Given passage:
|---|

Thursday, 26 July 2012

ice cream dreams

I have bought myself a present.  An ice cream maker.  One with its own compressor, that freezes as well as mixing.  I've wanted one for ages.  I nearly bought one last summer, but researched myself to a standstill looking at reviews of various models on different websites, until I didn't know which I wanted, and then the cat broke his leg and the money that would have paid for the ice cream maker went on vet's bills.

I adore ice cream.  I have since infancy.  When I was a baby my father got the post of distinguished visiting professor at an American university, and we lived in the States for a year, which included a six week road trip to see some of the country.  Sadly, I remember nothing at all about it, and the fact that I have been to the Yosemite National Park is completely wasted on me.  My mother tells me that I could spot an ice cream sign from a moving vehicle at fifty yards, and correctly distinguish adverts for ice cream from petrol, and all other commodities.  This story may include an element of maternal embellishment, but certainly one of the earliest photographs of me shows me clutching an ice cream cone.  Quite a lot of the ice cream is smeared over my face, and I look very, very happy.

Nowadays friends and relatives in restaurants are often surprised that I want ice cream.  Not the tiramisu, or the lemon tart, but plain ice cream.  Sometimes even just vanilla ice cream.  I have eaten a Magnum at the end of Clacton Pier in the rain.  At the seaside ice cream is what you eat, and a bit of rain doesn't matter.  A trip to the Mercury Theatre is not complete without a honey and ginger tub in the interval.  The Mercury does very nice ice creams, better than Magnums.  I always have a cone at some point during the Chelsea Flower Show, whether it's hot and sunny that year, or cold and wet.  (Also Pimms, which is the Systems Administrator's treat.  I wonder if you can make Pimms ice cream?).  The rosewater and cardamon ice cream at Moro was one of the most sublime things I ever ate, back in the days when I used to be taken to lunch there.  There's a recipe for that in the Moro cookery book.

Loving ice cream, I wanted to make my own.  I know people who swear by the machines that only stir the mixture, while the freezing element is provided by a bowl that has been chilled right down in the freezer, but I didn't want that.  I didn't want the hassle of jiggling things around in the freezer to find space for the bowl, and to have to think about making ice cream hours in advance, and I wasn't really convinced that the frozen bowl would do the job, in high summer in a kitchen also containing an Aga.  I wanted the Rolls Royce of ice cream machines, the Big Daddy, the ultimate freezer and stirrer, the real McCoy.  I don't buy any kind of electrical or mechanical equipment very often, but I have noticed how much nicer my gardening digital radio is, that seemed to cost a ridiculous amount of money for a radio, than the budget digital radio that I bought for my bathroom.  Buy seldom and buy quality is a good maxim.

In the end I bypassed Consumer Which and all comparison sites except for the Amazon user reviews.  The clear winner appeared to be the Gaggia Gelateria.  Lots of users said how quiet it was, and none of them complained that the paddles broke off in the ice cream.  There is the option of mixing the ice cream in a removable bowl, which means that you have to use spirits as a conductor between that bowl and the one fixed in the machine, or the fixed bowl, which makes cleaning the machine more of a chore, but saves on cheap vodka.  I thought I'd see how it went between the fixed bowl and the removable.

|---|

Please return, word for word, the part of the ice cream post that opens with the words containing "Thursday, 26 July" and closes with "on vet's bills.".

|---|

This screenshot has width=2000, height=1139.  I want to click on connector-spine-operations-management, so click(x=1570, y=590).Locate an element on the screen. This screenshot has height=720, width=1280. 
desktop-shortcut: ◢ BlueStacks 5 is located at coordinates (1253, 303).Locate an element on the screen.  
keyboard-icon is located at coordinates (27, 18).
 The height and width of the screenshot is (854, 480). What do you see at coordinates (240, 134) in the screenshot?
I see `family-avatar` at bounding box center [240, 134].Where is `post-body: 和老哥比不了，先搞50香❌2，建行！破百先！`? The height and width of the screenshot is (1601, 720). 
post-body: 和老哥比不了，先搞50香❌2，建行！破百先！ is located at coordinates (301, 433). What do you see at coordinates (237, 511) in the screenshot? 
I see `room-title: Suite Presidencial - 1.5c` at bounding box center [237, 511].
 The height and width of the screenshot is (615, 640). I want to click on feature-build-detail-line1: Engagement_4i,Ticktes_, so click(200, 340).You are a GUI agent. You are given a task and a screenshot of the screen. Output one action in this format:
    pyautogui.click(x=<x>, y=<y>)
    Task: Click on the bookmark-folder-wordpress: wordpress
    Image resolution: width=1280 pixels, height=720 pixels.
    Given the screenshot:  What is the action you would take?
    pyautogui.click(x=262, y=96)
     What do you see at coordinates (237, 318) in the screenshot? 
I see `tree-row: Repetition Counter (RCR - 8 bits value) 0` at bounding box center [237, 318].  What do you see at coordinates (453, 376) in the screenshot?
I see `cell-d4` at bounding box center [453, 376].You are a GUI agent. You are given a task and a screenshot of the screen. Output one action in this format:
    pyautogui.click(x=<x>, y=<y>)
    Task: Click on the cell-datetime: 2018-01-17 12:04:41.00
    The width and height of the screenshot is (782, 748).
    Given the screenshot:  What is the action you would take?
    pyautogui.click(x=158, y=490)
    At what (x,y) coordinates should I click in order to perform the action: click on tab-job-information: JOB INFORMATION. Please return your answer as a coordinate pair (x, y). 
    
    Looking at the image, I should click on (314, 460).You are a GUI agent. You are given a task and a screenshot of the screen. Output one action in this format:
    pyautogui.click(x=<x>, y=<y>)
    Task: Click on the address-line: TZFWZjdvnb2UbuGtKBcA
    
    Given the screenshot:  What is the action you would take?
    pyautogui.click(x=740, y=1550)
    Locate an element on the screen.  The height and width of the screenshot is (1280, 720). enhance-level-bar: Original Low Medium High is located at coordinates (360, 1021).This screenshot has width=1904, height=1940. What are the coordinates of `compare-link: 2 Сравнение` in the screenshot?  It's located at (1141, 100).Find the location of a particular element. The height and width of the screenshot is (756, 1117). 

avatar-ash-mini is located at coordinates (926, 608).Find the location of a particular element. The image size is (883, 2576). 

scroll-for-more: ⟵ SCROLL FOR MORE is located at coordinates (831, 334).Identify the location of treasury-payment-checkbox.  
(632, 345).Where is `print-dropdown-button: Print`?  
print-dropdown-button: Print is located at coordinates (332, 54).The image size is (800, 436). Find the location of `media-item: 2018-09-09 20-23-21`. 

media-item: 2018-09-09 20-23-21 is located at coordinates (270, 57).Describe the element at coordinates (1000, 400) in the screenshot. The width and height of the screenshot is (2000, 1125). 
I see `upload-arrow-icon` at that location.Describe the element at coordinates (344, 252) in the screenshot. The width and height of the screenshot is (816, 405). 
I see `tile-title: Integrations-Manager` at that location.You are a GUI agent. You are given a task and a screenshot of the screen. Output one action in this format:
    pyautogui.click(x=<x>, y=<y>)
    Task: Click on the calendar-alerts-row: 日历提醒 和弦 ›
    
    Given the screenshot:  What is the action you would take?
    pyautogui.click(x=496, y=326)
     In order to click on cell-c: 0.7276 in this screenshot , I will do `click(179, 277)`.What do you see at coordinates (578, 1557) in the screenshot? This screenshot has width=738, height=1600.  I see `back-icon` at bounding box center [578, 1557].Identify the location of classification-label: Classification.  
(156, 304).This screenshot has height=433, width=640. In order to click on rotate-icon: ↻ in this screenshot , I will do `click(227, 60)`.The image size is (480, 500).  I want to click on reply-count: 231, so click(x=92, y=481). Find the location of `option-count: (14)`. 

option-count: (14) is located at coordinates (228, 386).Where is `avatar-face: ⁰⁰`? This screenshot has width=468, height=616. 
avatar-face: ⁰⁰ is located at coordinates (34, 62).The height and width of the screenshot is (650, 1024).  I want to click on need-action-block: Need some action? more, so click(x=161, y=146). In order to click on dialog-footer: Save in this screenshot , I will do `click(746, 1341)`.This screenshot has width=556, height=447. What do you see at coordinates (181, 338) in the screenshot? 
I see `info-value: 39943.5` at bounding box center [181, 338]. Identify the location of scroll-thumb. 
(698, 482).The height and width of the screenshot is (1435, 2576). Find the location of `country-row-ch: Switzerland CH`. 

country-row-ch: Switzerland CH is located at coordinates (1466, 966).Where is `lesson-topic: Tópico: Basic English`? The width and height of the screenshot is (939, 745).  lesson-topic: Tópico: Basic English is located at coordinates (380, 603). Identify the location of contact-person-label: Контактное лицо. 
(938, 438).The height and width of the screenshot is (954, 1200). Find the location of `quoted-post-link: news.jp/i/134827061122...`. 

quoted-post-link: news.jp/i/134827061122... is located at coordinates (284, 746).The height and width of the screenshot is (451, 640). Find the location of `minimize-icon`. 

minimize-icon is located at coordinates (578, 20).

|---|

Answer to this task:
Thursday, 26 July 2012

ice cream dreams

I have bought myself a present.  An ice cream maker.  One with its own compressor, that freezes as well as mixing.  I've wanted one for ages.  I nearly bought one last summer, but researched myself to a standstill looking at reviews of various models on different websites, until I didn't know which I wanted, and then the cat broke his leg and the money that would have paid for the ice cream maker went on vet's bills.